Study on carbonation corrosion mechanism and hydration of phosphoaluminate cement for CCUS wells

• Published in: Geoenergy Science and Engineering Vol. 251; p. 213880
• Main Authors: Yuan, Bin, Zhang, Xingyang, Yang, Shuo, Xu, Bihua, Zheng, Zehao
• Format: Journal Article
• Language: English
• Published: Elsevier B.V 01.08.2025
• Subjects: CaCO3; Carbonation corrosion; Hydration; Hydroxyapatite; PAC; Hydroxyapatite; PAC; Carbonation corrosion; Hydration; CaCO3
• ISSN: 2949-8910; 2949-8910
• DOI: 10.1016/j.geoen.2025.213880

Phosphoaluminate cement (PAC) known for its superior corrosion resistance and mechanical properties, emerges as a promising material for cementing in Carbon capture utilization and storage (CCUS) wells. Therefore, this paper simulated the conditions of 90 °C, 8 MPa CO2 partial pressure and 20 MPa formation pressure, analyzed the macroscopic properties and microstructure of PAC before and after corrosion by using the compressive strength test, permeability test, scanning electron microscope (SEM), X-ray diffraction (XRD) and other technological means. The results showed that, with the development of hydration time, the compressive strength of PAC first increased and then decreased, and the permeability first decreased and then increased; its main hydration products were hydrated PAC gel (CAP) and calcium aluminate (CA), and its microstructure evolved from floral to columnar and blocky gels.
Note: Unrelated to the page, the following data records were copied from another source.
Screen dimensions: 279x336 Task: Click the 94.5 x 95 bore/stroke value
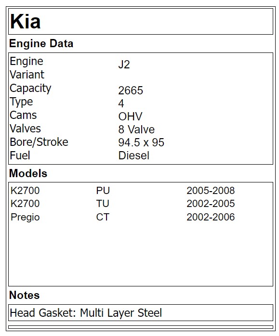pyautogui.click(x=141, y=142)
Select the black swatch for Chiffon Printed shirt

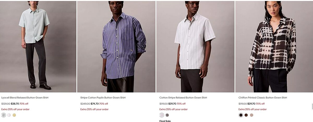tap(241, 115)
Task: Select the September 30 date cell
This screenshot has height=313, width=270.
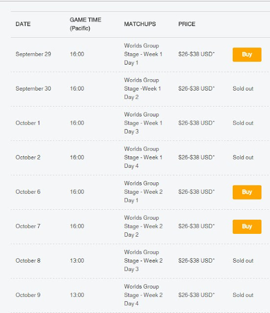Action: click(x=33, y=89)
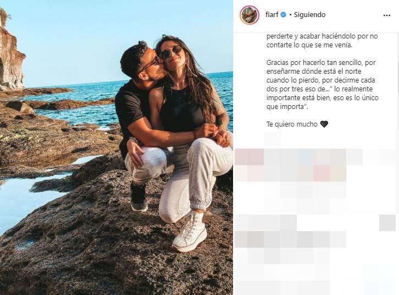The height and width of the screenshot is (295, 399).
Task: Click the tide pool water in the photo
Action: pos(24,196)
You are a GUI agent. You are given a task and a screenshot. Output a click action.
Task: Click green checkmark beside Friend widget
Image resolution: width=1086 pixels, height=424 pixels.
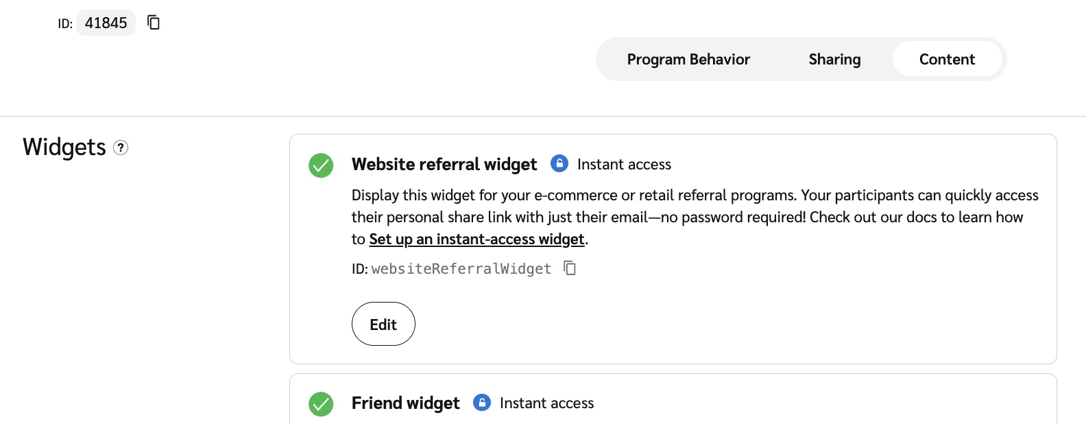click(321, 403)
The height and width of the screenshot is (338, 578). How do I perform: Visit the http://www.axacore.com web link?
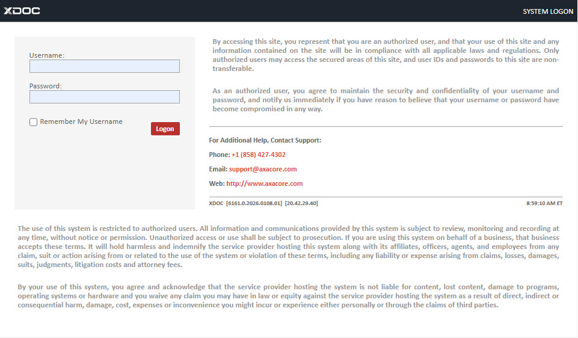pyautogui.click(x=264, y=183)
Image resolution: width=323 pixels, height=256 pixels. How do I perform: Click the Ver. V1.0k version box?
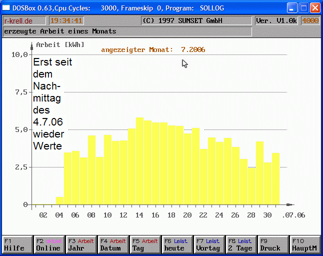277,21
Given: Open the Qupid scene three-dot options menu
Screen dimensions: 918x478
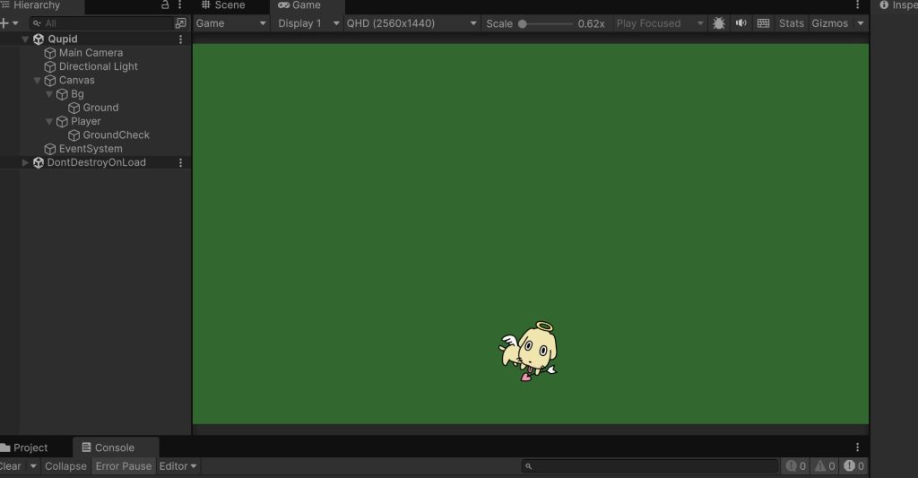Looking at the screenshot, I should click(181, 39).
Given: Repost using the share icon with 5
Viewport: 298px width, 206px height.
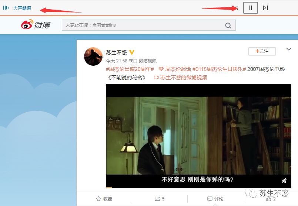Looking at the screenshot, I should 160,199.
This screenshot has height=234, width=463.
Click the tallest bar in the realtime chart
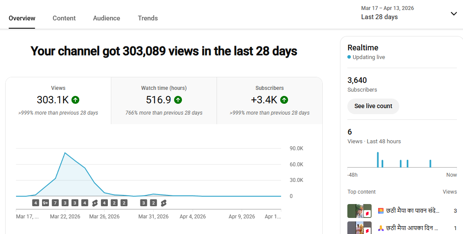378,159
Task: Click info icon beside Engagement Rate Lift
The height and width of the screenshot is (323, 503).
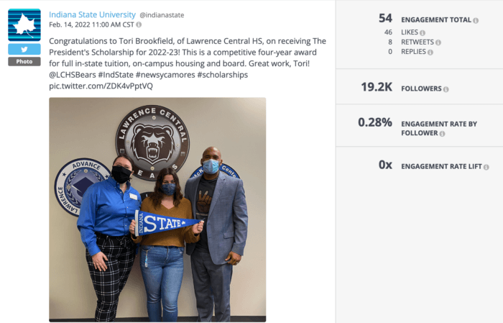Action: pyautogui.click(x=486, y=167)
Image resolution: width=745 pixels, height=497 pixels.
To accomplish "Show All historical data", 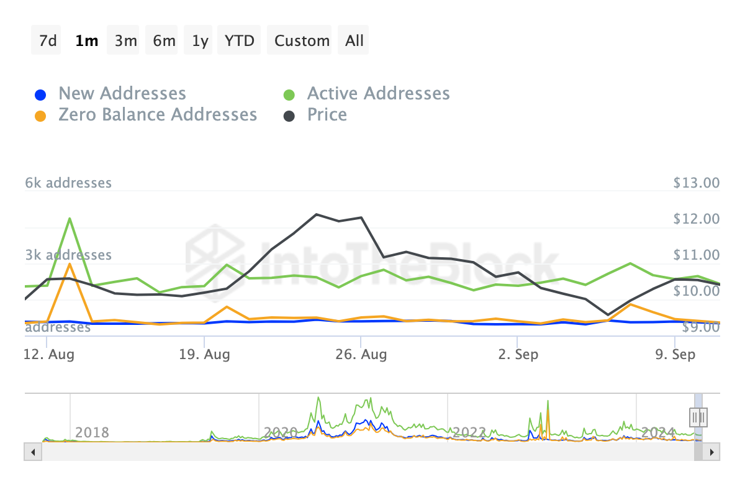I will coord(354,40).
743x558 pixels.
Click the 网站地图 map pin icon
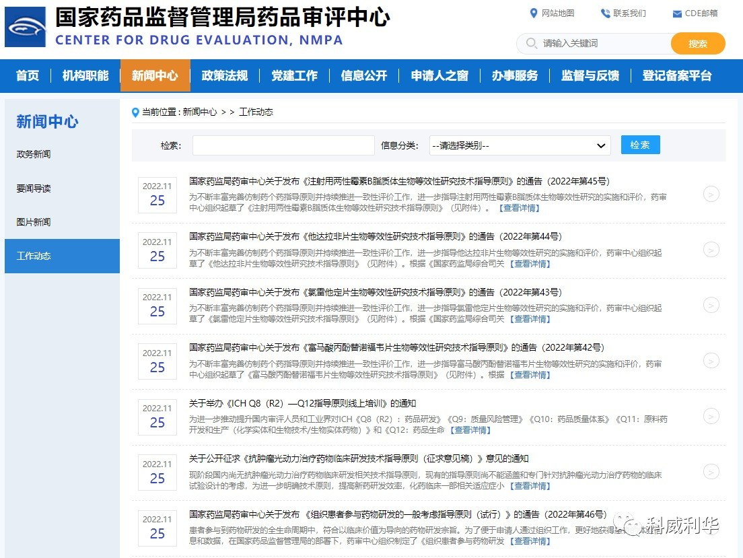pyautogui.click(x=534, y=13)
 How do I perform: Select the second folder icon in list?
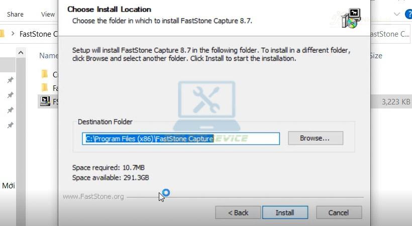coord(45,87)
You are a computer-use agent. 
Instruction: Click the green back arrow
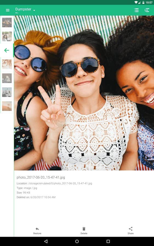tap(7, 50)

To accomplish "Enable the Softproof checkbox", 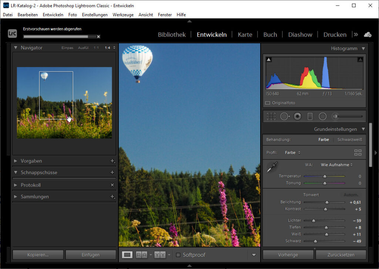I will point(178,255).
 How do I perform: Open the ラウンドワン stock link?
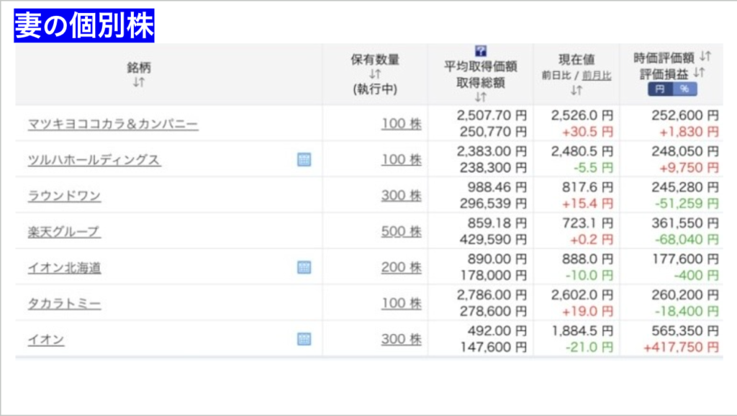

After corrosion, the compressive strength of the corroded 14d cement samples increased by 5.9 %, and the permeability increased by 82.5 %. The CO2 corrosion accelerated the hydration process of the hydration products CAP and CA, which led to the transformation of CAP and CA microstructure into 3CaO-Al2O3-6H2O (C3AH6) spherical gel. In addition, the carbonation corrosion process of PAC is divided into the dissolution process, induction process, carbonation process, decomposition process and dissolving corrosion process according to stages. Its carbonation corrosion mechanism: hydroxyapatite produced by hydration of PAC can absorb CO2 to generate CaCO3, Ca10(PO4)6CO3 and soluble Ca3(PO4)2 and other products. •The corrosion mechanism of phosphoaluminate cement was investigated.•Carbonation corrosion accelerates phosphoaluminate cement hydration and micromorphology transformation.•CaCO3 combined with C3AH6 to improve the mechanical properties of phosphoaluminate cement.